信濃毎日新聞に書評が載っていた。インドの現代特に宗教世界についてわからないことだらけだったので 思わず この本に飛びついた。インドで起きるいろんな事件のニュースが報道されるが 自分の想像を超えることばかりで とても理解できないのだ。この本を読むとなんらかの手掛かりが得られそうな気配がした。だから 早速 アマゾンで注文して買った。
まえがきがえらい長い。インドに対する様々な西欧的な先入観を取り外そうという仕掛けと見た。
p12 西洋人は東洋の宗教というものを、古代から変わらぬ智慧の水を湛える深い井戸のように思いたがるが、実際のところ、インドにおける宗教的アイデンティティというものは、特定の社会集団やカーストの習慣、それから父子相続などの社会的要因と分かちがたく結びついていて、そのどれもが現代インド社会と同じ速度で変化しているのだ。
p18-19
代わりに、『9つの人生』が焦点とするのは政治的領域の向こう側、ニュースの見出しの裏側だ。南アジアの多様な宗教伝統の中でも、特に深層に根差し、近現代の人工的に区切られた政治的な枠組みを受け入れない、異端の渾然とした、多元的な宗教的、哲学的な民俗伝統である。

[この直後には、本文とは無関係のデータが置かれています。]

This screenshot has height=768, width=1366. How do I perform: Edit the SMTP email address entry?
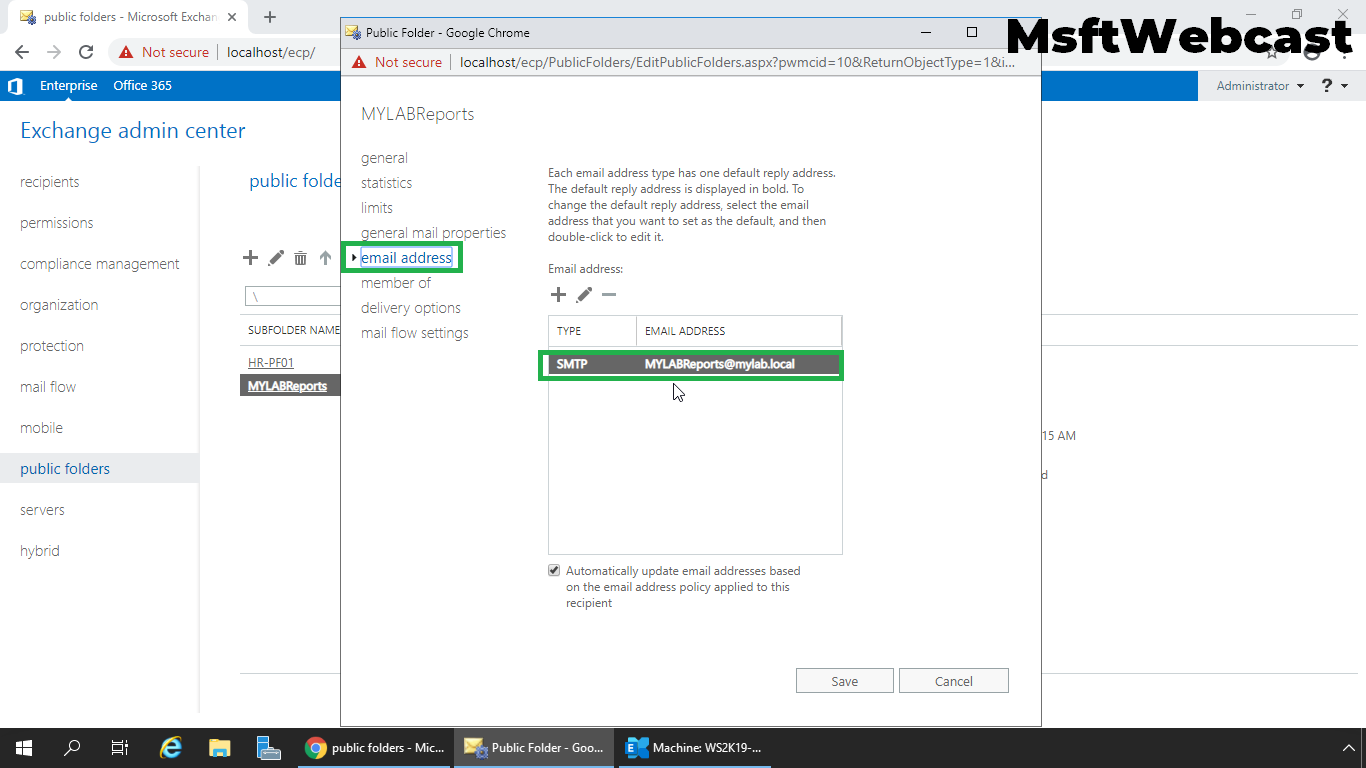coord(583,294)
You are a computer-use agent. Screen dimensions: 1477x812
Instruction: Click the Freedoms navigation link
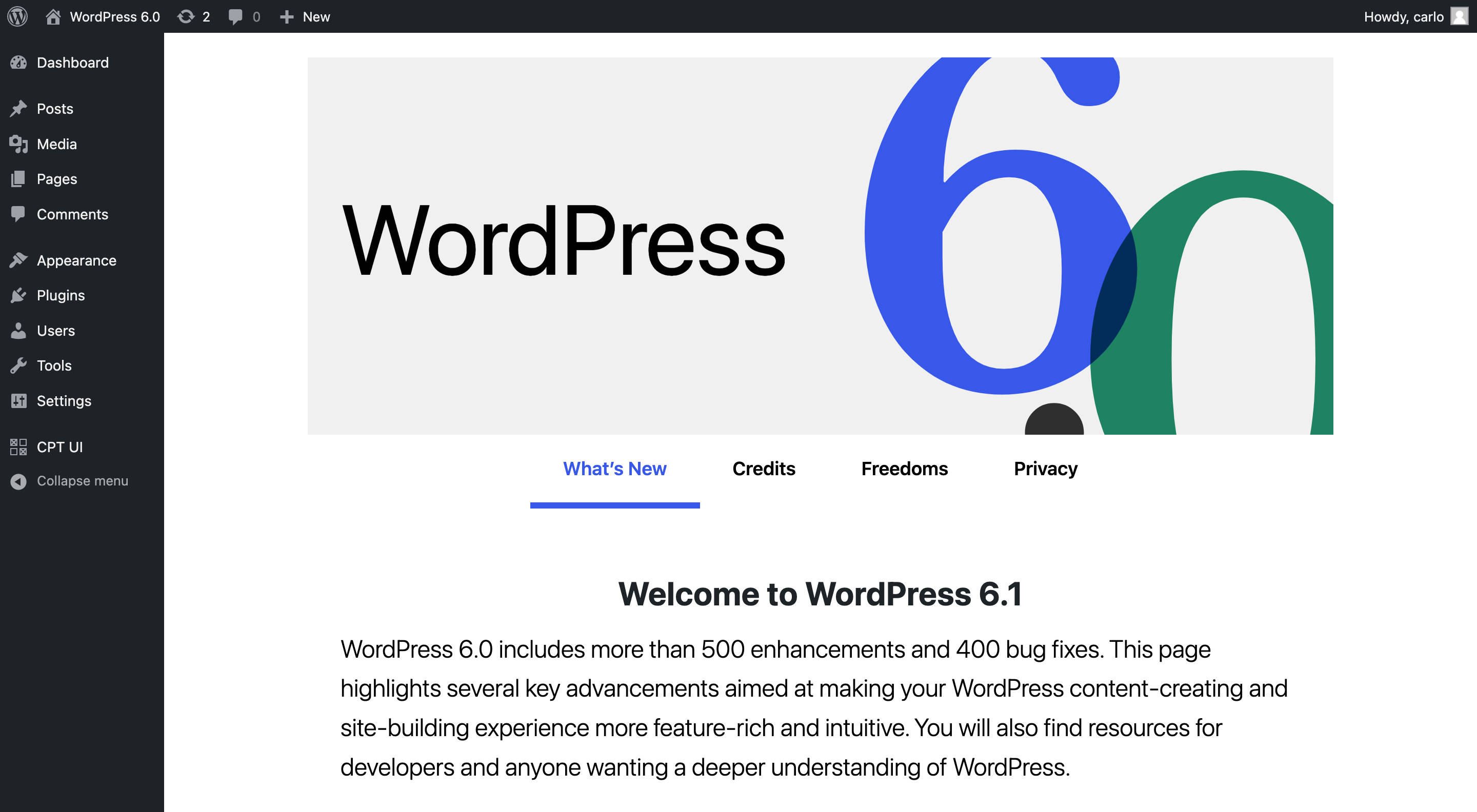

これらこそが、ヒンドゥー教とは本質的に異なる存在として失われようとしているものだ。折り重なるように多様な宗教伝統や祭儀、神話や神々が、中央集権的な宗教システムに少しずつ取り込まれていき、今や元々はとても異なる構造をしていた、ユダヤ・キリスト・イスラームなどのアブラハムの宗教にどんどん似通ってきている。
なんと的確な指摘だろうか。と 私は思う。